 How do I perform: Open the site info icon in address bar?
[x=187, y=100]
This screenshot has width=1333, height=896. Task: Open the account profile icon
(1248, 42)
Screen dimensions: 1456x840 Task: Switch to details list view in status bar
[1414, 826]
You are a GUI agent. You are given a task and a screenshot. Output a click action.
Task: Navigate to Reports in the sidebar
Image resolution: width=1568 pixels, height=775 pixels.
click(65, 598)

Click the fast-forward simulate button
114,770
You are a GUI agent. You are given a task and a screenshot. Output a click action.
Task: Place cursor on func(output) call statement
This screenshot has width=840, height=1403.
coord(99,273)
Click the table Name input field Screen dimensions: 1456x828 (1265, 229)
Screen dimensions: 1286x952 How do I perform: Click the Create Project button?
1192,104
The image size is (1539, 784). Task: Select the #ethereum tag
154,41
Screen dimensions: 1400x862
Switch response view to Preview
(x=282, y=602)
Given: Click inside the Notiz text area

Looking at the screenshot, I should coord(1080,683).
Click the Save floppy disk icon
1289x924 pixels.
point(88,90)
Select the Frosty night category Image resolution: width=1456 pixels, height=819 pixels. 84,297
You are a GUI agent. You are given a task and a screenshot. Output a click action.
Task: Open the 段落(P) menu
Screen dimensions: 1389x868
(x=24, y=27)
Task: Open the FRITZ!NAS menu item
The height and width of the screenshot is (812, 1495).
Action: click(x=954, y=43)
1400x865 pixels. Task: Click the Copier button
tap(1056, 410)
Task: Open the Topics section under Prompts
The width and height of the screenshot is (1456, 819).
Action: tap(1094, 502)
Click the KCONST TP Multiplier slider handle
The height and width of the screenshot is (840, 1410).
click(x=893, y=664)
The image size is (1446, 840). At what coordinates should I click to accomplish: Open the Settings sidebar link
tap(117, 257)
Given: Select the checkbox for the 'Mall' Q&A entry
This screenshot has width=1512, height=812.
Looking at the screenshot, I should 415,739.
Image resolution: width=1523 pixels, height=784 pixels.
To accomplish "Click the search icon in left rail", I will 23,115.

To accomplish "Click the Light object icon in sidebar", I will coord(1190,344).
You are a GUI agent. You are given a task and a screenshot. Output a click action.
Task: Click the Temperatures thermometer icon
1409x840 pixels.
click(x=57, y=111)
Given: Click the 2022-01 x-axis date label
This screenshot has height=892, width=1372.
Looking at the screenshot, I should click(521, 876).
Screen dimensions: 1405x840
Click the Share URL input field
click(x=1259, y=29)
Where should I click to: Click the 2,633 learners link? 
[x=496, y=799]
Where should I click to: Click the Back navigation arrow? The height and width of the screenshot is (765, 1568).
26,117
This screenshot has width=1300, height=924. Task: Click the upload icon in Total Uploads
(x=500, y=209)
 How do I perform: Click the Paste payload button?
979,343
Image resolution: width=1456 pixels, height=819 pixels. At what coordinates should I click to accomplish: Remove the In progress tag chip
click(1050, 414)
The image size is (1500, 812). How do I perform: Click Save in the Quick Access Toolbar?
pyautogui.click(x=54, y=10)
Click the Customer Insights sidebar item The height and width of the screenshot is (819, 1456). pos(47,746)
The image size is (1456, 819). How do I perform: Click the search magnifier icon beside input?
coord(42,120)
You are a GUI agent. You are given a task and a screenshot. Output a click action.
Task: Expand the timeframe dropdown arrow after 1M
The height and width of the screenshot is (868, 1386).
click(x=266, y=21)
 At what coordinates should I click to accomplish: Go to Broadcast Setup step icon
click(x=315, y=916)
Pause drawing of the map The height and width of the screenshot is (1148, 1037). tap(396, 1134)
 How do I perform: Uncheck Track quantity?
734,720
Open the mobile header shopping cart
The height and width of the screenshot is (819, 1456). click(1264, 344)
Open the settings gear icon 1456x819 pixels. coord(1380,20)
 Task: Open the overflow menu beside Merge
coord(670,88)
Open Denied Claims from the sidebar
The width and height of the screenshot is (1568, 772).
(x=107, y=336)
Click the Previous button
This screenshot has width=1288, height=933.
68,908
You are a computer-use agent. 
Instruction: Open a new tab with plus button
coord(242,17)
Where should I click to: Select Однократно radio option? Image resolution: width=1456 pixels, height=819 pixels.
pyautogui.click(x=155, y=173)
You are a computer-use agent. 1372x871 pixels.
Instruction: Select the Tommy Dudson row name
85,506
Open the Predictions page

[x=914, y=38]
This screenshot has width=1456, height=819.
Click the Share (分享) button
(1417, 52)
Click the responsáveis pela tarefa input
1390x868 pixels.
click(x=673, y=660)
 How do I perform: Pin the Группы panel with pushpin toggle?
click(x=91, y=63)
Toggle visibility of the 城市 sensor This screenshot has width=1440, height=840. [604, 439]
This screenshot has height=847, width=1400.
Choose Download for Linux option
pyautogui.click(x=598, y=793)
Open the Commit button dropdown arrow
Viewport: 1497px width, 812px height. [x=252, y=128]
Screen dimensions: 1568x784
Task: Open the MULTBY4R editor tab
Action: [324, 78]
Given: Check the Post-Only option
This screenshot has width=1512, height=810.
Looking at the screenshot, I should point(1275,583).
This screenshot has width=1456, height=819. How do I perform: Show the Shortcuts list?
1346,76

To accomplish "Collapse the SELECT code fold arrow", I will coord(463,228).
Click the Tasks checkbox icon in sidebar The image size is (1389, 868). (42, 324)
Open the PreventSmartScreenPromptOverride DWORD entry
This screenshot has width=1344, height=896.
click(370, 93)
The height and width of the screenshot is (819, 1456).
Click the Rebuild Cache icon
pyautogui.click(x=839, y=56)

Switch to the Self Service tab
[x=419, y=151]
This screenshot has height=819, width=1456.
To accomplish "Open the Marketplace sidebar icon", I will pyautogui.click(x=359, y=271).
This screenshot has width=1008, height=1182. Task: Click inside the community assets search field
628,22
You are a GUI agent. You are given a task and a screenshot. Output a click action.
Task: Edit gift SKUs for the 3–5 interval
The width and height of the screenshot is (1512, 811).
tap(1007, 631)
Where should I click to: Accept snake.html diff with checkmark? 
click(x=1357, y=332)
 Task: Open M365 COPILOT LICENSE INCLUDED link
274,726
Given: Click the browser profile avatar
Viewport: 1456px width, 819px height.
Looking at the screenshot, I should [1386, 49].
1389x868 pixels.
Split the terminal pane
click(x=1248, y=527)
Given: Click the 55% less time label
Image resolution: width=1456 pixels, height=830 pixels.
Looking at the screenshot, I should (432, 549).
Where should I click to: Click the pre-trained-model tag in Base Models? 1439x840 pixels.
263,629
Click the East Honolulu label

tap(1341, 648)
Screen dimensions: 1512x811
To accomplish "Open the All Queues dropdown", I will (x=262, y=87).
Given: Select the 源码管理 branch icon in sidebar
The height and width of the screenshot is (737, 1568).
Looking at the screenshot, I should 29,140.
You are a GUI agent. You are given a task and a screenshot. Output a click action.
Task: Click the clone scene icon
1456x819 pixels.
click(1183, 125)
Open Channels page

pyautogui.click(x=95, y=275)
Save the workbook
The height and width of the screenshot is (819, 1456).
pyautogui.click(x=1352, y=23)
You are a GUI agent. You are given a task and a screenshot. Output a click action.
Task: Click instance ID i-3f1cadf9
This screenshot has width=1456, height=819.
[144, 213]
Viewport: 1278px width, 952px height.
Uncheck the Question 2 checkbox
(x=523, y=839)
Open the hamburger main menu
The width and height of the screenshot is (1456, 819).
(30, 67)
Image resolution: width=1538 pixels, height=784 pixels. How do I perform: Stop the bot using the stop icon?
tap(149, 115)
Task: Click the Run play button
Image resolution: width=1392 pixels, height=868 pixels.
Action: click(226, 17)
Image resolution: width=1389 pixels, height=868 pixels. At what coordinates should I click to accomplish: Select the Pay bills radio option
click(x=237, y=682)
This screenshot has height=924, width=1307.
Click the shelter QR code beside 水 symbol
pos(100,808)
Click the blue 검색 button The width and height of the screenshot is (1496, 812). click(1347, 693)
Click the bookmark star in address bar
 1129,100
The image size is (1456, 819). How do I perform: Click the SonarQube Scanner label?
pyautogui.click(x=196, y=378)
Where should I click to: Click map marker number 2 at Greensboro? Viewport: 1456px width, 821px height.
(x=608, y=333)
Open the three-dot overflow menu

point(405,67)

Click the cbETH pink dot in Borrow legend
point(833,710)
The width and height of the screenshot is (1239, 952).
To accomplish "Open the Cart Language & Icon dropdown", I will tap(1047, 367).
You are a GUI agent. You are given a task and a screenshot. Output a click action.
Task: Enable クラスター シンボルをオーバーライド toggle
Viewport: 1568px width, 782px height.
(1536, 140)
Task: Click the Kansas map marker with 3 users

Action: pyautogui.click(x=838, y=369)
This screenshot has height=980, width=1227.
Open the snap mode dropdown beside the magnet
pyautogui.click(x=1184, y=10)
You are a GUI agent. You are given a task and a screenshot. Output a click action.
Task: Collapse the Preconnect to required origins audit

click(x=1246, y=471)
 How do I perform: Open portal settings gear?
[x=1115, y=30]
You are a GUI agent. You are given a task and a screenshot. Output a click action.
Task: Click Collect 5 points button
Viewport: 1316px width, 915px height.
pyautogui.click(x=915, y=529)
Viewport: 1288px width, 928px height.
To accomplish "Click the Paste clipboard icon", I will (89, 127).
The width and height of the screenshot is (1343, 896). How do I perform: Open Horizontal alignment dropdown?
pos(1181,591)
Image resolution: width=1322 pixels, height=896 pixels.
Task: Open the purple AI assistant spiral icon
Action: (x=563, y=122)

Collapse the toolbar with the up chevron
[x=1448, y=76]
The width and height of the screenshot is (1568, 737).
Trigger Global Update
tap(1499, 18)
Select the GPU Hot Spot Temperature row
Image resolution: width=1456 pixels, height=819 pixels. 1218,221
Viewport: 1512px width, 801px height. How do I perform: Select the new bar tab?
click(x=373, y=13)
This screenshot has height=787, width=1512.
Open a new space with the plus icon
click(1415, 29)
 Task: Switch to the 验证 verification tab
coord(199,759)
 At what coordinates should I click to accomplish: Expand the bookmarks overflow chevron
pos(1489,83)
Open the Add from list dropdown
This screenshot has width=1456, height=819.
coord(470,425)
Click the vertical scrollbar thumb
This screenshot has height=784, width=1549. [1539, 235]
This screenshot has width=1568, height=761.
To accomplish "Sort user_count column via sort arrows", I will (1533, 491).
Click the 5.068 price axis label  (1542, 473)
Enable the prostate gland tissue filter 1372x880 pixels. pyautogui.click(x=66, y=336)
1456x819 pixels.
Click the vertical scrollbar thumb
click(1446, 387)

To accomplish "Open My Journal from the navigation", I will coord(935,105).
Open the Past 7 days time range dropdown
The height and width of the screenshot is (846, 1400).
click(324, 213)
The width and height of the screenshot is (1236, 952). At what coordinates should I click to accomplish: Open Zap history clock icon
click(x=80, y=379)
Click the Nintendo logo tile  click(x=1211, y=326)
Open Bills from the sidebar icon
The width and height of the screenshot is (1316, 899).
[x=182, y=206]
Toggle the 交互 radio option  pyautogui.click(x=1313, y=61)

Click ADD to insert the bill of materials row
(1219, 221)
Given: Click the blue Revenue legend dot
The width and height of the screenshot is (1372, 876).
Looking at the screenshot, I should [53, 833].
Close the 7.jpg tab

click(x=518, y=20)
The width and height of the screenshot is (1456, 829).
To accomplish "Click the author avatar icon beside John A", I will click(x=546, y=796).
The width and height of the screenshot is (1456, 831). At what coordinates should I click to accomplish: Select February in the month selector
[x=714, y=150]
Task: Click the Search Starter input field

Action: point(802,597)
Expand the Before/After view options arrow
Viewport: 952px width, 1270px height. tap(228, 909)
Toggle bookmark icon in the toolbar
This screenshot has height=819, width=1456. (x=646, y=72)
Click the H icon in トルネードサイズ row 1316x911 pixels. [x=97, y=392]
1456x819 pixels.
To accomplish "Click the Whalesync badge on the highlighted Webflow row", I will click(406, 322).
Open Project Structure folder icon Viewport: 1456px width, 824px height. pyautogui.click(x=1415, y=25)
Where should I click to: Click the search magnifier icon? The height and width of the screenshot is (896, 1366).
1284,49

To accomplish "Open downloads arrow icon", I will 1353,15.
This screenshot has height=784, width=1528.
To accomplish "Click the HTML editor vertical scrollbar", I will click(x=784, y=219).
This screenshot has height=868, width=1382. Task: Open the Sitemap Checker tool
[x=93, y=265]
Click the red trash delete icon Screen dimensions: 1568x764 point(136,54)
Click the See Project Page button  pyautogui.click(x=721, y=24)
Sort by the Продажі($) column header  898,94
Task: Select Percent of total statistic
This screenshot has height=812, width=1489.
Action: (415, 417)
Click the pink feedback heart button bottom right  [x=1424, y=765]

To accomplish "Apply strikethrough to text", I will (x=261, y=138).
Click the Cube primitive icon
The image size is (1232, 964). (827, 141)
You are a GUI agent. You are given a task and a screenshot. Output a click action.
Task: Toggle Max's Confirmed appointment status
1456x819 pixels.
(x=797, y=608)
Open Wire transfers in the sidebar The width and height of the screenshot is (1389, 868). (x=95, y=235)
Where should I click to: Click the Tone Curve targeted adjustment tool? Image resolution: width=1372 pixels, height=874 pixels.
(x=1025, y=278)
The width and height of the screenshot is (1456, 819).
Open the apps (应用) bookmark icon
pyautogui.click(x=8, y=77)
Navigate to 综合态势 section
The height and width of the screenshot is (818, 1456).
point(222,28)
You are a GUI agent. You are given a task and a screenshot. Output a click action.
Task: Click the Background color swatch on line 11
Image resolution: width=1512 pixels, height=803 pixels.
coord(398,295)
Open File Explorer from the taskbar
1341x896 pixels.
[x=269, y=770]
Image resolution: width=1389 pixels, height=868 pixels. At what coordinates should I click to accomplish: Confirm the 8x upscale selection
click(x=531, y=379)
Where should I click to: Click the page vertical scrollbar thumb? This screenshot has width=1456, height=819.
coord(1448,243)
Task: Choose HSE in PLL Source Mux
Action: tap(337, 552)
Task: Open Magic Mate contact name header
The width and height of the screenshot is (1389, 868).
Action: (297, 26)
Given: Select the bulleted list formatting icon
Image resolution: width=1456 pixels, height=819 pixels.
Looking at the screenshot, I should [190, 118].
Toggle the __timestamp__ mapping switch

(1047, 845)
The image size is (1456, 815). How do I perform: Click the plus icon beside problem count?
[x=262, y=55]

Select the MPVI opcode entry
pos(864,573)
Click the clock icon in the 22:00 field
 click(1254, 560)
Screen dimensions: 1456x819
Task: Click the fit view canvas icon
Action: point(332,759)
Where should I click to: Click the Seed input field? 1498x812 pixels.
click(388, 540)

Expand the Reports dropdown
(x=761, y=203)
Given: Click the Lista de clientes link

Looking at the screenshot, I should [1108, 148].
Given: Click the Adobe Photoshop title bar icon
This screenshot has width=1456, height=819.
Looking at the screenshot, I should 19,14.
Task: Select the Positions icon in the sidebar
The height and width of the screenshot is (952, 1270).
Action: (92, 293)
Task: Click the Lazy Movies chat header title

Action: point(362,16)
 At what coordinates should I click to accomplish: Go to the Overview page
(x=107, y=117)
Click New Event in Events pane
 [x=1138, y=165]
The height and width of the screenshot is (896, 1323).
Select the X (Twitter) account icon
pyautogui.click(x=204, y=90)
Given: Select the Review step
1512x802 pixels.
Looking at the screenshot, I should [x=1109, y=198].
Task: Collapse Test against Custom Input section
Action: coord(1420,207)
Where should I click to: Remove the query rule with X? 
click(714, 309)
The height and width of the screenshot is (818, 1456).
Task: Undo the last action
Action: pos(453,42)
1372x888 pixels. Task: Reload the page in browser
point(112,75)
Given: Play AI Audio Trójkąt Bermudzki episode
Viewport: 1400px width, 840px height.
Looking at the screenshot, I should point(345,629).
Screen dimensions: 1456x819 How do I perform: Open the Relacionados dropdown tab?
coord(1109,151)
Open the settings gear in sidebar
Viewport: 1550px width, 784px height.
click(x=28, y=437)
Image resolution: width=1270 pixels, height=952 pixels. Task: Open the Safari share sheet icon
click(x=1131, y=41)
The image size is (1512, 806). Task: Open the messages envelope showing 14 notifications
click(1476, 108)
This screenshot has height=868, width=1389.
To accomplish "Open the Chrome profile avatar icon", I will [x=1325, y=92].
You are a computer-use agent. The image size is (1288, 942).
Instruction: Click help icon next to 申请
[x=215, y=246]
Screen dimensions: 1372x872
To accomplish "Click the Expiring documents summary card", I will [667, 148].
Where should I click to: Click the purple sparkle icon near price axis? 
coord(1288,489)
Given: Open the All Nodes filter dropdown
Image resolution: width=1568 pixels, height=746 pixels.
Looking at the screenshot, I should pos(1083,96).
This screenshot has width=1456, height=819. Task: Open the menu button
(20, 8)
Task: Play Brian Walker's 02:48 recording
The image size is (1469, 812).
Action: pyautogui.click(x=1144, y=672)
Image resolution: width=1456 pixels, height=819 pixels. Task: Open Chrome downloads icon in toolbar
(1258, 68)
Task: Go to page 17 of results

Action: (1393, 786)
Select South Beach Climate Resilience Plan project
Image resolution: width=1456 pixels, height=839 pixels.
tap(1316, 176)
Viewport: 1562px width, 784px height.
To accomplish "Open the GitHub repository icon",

=-=-=-=-=

TASK PROMPT: Please filter the entries for the word "computer" and copy the lines that have it.

EXERCISE SOLUTION:
You are a computer-use agent. 
You are a computer-use agent. 1372x871 pixels.
You are a computer-use agent. The image size is (1288, 942).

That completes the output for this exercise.